A rare evolutionary event gave rise to a mysterious organ in some birds that conferred them with their ability to create harmonious tones. Syrinx – the voice box buried deep in their chests – is the organ that the singing birds get their singing abilities from.
Scientists have concluded that the syrinx has evolved only in the birds in an evolutionary process called the ‘evolutionary novelty’. No other organ in related animal groups among the vertebrates resembles the syrinx.
The paper published a few weeks back in Proceedings of the National Academy of Sciences of the United States of America (PNAS) has credited the evolutionary novelty for giving syrinx its uniqueness. Julia Clarke, the paleontologist at the University of Texas, USA, is the corresponding author of the paper.
Bird fossil that was 67 million years old revealed the syrinx for the first time. Clarke and her team dived deep into the origin of this mysterious organ. The team gathered the information regarding the anatomy, genetics and development of bird syrinxes and the larynxes from many modern reptiles. They discovered that the vocal organs in birds and in reptiles differ largely.
Larynx is the vocal box present in reptiles, amphibians and mammals. Larynx in all these species lies at the top of the throat, the area that protects the airways. The larynx has vocal cords – the folded tissues that make vibrations enabling a species to produce sound. Talking capabilities of humans, grunting of the pigs, roaring of the lions etc. all are attributable to the functioning of the larynx and the vocal cords. Birds also have larynxes, but it is their syrinx that they use to sing. The syrinx is also positioned differently; it is located down the throat, at a position where the windpipe splits into the lungs.
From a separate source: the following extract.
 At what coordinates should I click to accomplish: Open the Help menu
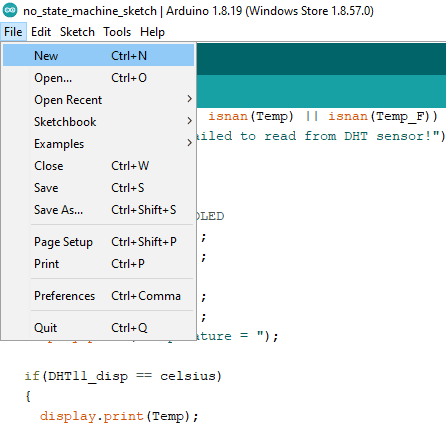(152, 32)
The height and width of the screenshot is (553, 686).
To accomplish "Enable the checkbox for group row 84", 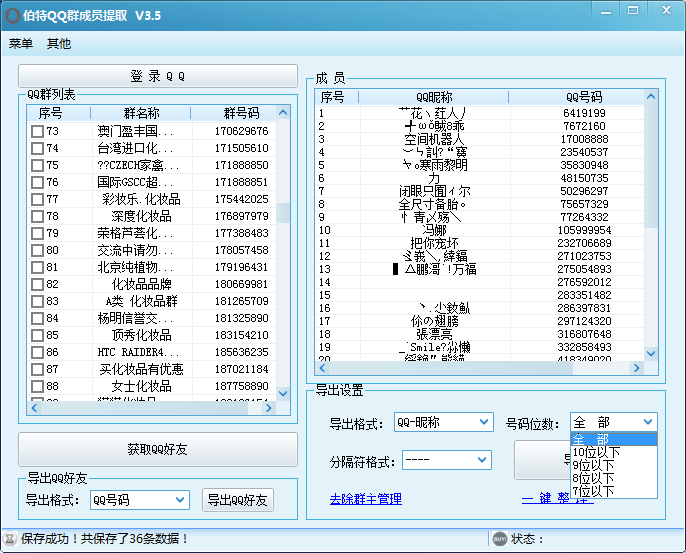I will coord(37,318).
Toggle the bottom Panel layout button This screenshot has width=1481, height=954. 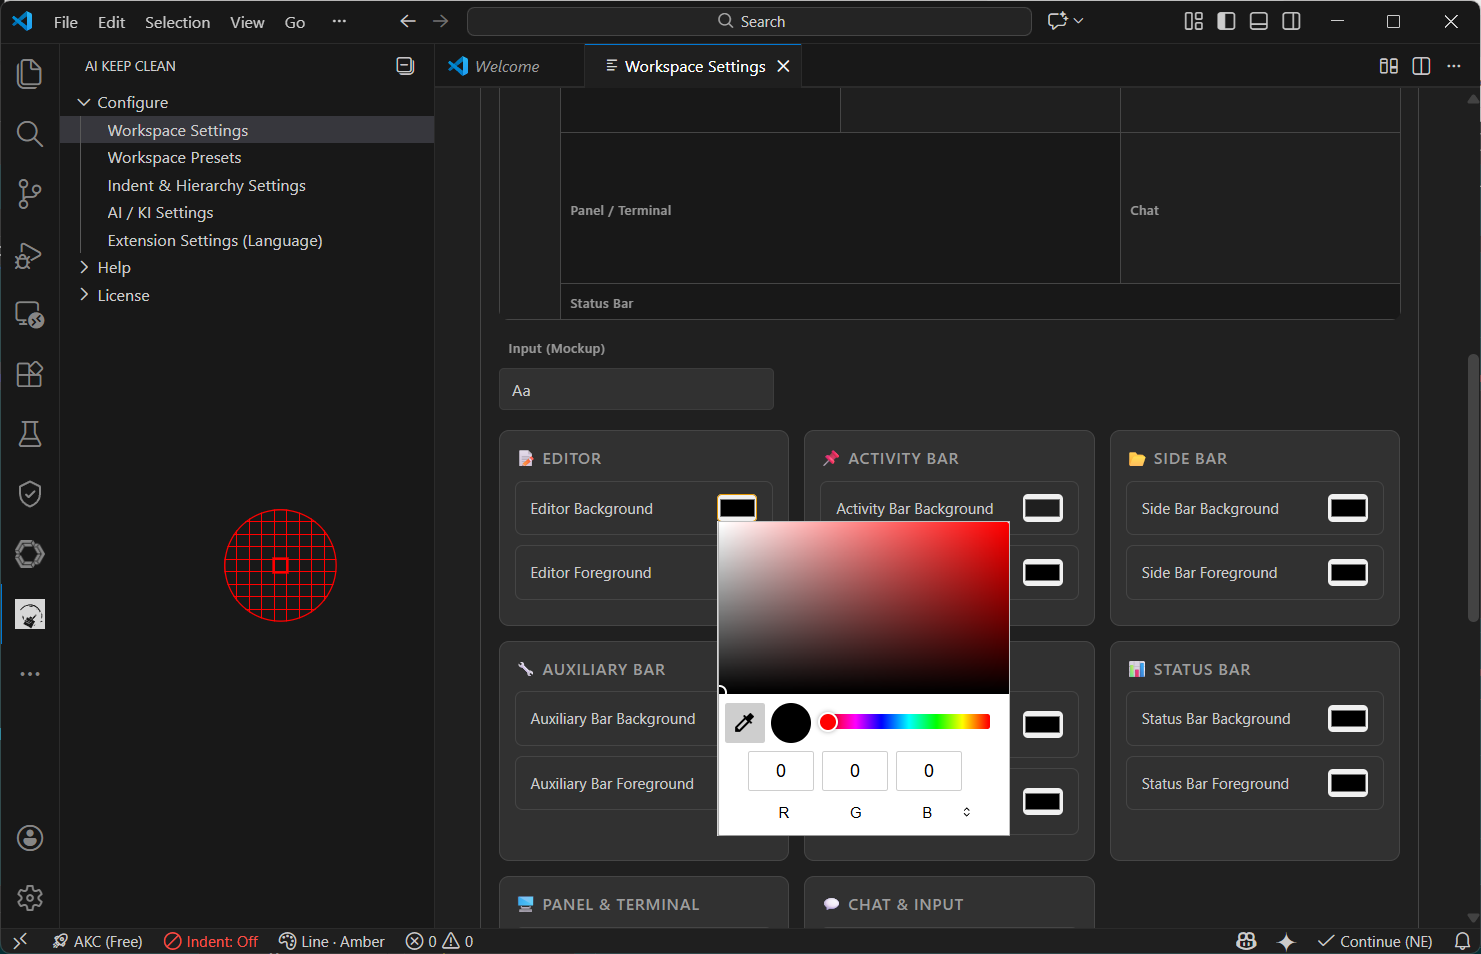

Clarke and her team found that the functioning patterns of larynx and syrinx are also different. For the vocal cords to make sound, larynxes depend on the muscles that are attached to the cartilages of it. Cartilages are connecting tissues found in many parts of the body, especially in joints between bones. Cartilages are firm but much softer and flexible than the bones. The cartilages give flexibility to the joints. But, syrinxes in birds, for voice generation, depend upon muscles that extend from the back of the tongue to the bones that connect the arms to the body.
The cell types that these organs are made up of is also different, as revealed by Clarke and her team. Two types of cells make the larynx up – the mesodermal cells and the neural crest cells. Mesodermal cells are involved in muscles and facial bone tissues, while neural crest cells are found in nerve cells. But, the syrinx is made up of only mesodermal cells. This is an excellent example of evolution of new structures. This phenomenon further can give rise to new organs.
Going further, Clarke and her team came out with the hypothesis that the ancestors of modern birds also had larynx, and at some point, new organs evolved. The cartilages in the windpipe just above the lungs expanded to form the syrinx. Over millions of years, sound production was taken over by the syrinx, possibly because the syrinx was much better in producing varieties of sounds.
This process of emergence of the syrinx is a very good example of evolutionary novelty. Evolutionary novelties, in true sense, are rare events in the entire scale of evolution. Evolutionary novelties refer to the process where new traits or new structures can emerge without any clear connections to previous traits or structures.
Again, such new traits or structures can result in further evolutionary processes, like making the syrinx able to make more complex notes and greater singing ability. Again further, these variations in singing could lead to split of a bird into newer species.